### Problem to solve
With the images left out, print all of the records below exactly.

(Beginning of Input material)

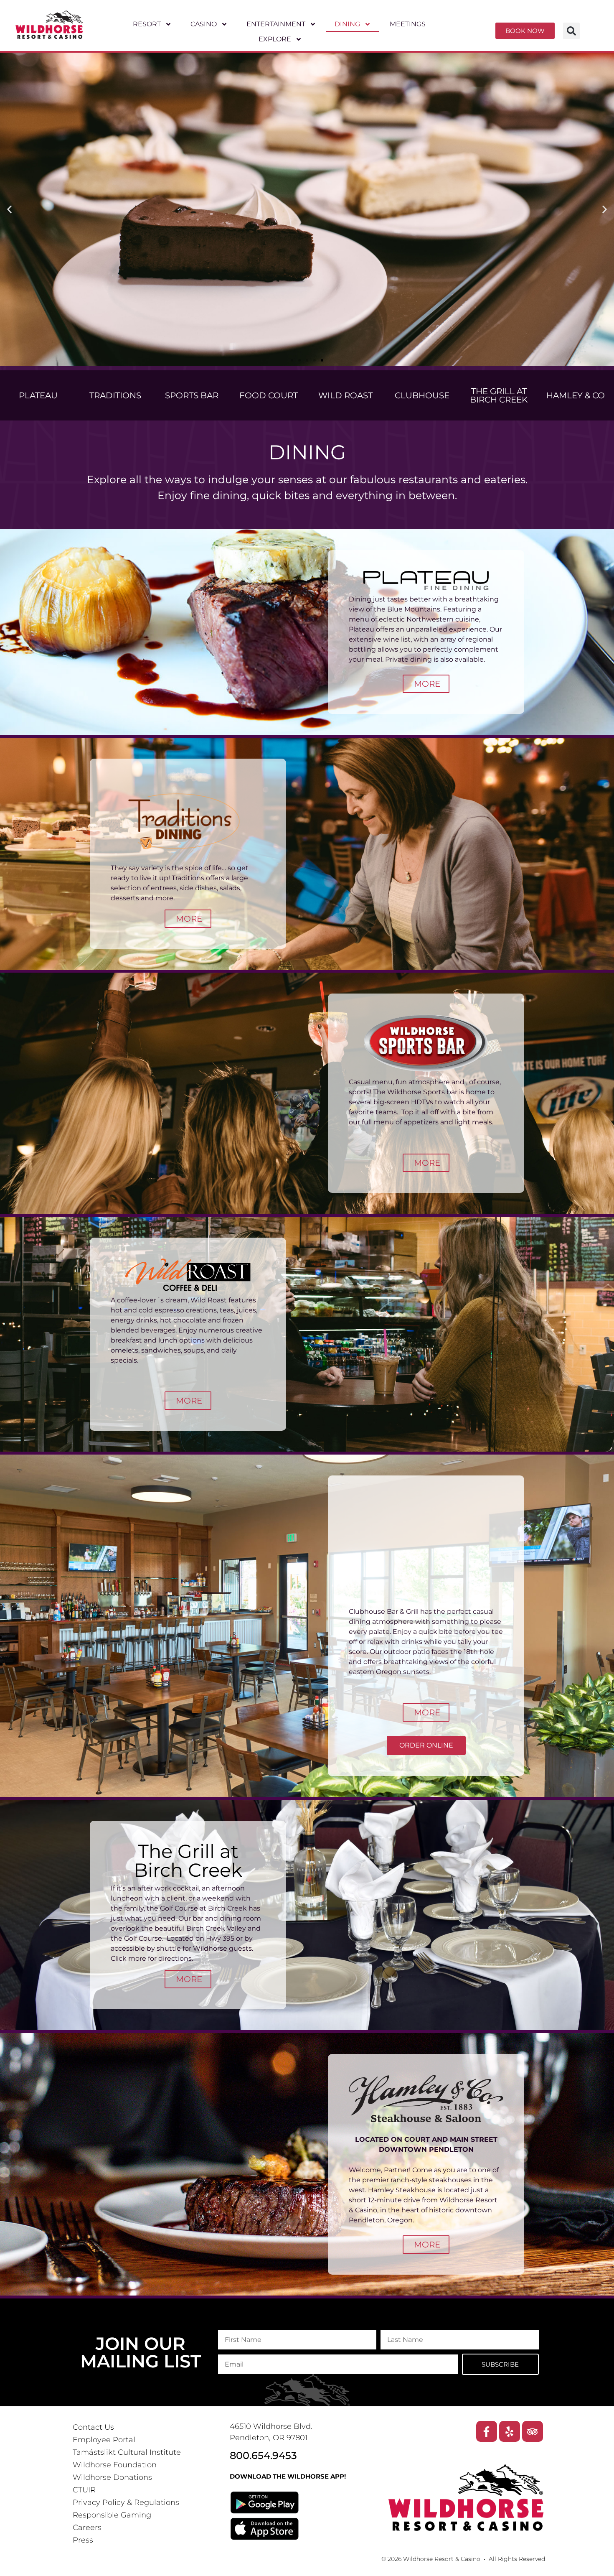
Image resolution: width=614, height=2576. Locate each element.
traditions (115, 395)
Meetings (408, 24)
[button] (571, 31)
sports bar (191, 395)
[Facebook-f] (486, 2431)
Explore (275, 39)
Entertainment (275, 24)
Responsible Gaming (112, 2515)
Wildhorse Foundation (115, 2464)
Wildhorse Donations (112, 2477)
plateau (38, 395)
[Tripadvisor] (532, 2431)
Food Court (268, 395)
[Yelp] (509, 2431)
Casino (203, 24)
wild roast (345, 395)
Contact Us (93, 2427)
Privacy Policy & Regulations (126, 2502)
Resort (147, 24)
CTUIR (84, 2489)
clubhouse (422, 395)
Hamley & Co (575, 395)
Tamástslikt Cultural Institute (127, 2452)
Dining (347, 24)
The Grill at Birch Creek (499, 395)
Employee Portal (104, 2439)
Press (83, 2540)
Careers (87, 2527)
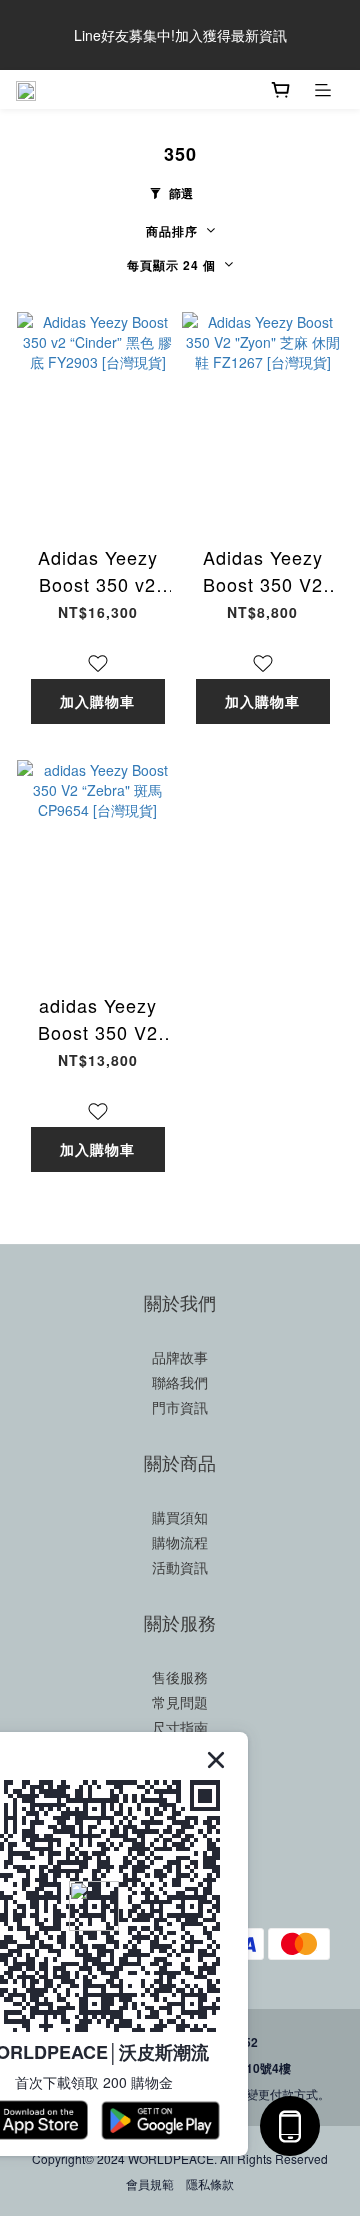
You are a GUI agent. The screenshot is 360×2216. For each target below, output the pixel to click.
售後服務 (180, 1677)
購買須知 (180, 1517)
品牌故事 (180, 1357)
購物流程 (180, 1542)
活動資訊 (180, 1567)
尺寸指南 (180, 1727)
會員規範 (150, 2183)
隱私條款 (210, 2183)
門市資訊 (180, 1407)
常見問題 (180, 1702)
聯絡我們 (180, 1382)
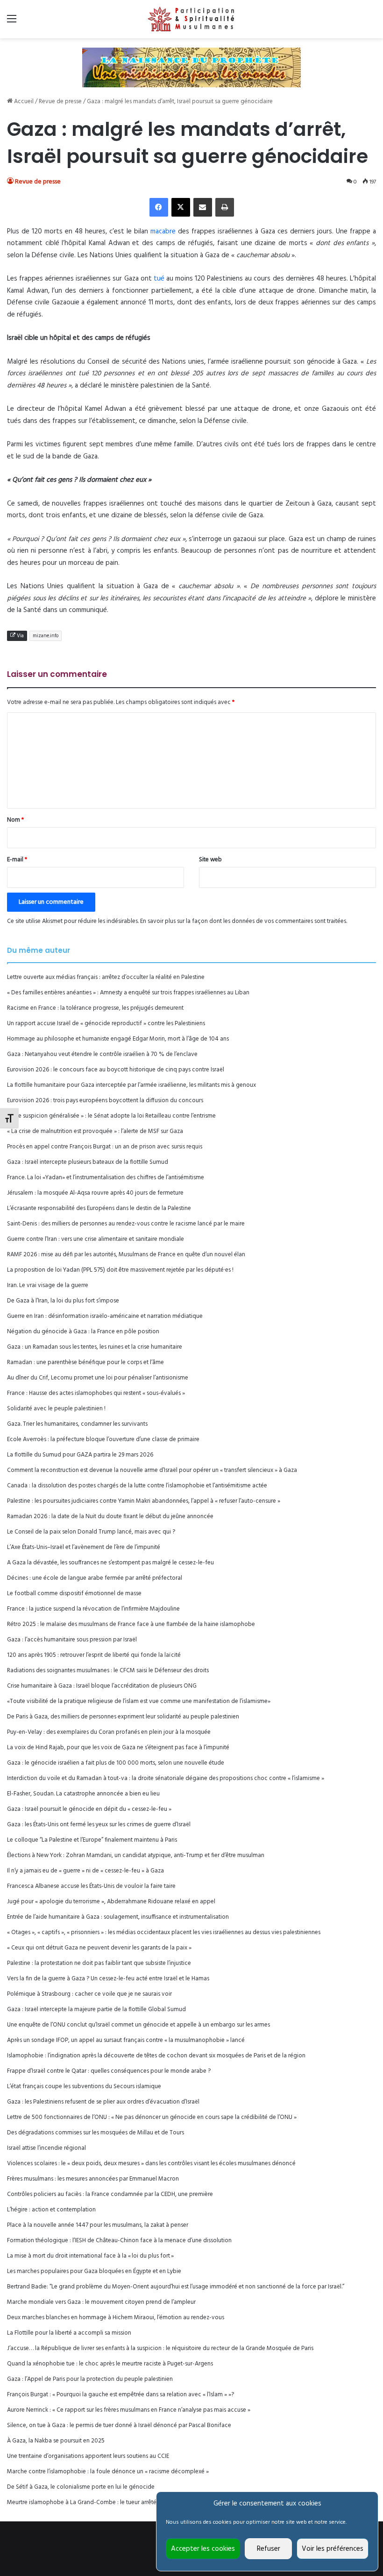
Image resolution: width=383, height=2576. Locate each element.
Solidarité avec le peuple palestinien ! (56, 1409)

(End of Input material)

### Task result
Image resolution: width=614, height=2576. Locate each element.
traditions (115, 395)
Meetings (408, 24)
[button] (571, 31)
sports bar (191, 395)
[Facebook-f] (486, 2431)
Explore (275, 39)
Entertainment (275, 24)
Responsible Gaming (112, 2515)
Wildhorse Foundation (115, 2464)
Wildhorse Donations (112, 2477)
plateau (38, 395)
[Tripadvisor] (532, 2431)
Food Court (268, 395)
[Yelp] (509, 2431)
Casino (203, 24)
wild roast (345, 395)
Contact Us (93, 2427)
Privacy Policy & Regulations (126, 2502)
Resort (147, 24)
CTUIR (84, 2489)
clubhouse (422, 395)
Hamley & Co (575, 395)
Tamástslikt Cultural Institute (127, 2452)
Dining (347, 24)
The Grill at Birch Creek (499, 395)
Employee Portal (104, 2439)
Press (83, 2540)
Careers (87, 2527)
You are a GUI agent. The screenshot is 360×2216. For each target below, output the pixel to click.
售後服務 (180, 1677)
購買須知 (180, 1517)
品牌故事 (180, 1357)
購物流程 (180, 1542)
活動資訊 (180, 1567)
尺寸指南 (180, 1727)
會員規範 (150, 2183)
隱私條款 (210, 2183)
門市資訊 (180, 1407)
常見問題 (180, 1702)
聯絡我們 (180, 1382)
Image resolution: width=383, height=2576. Locate each element.
Solidarité avec le peuple palestinien ! (56, 1409)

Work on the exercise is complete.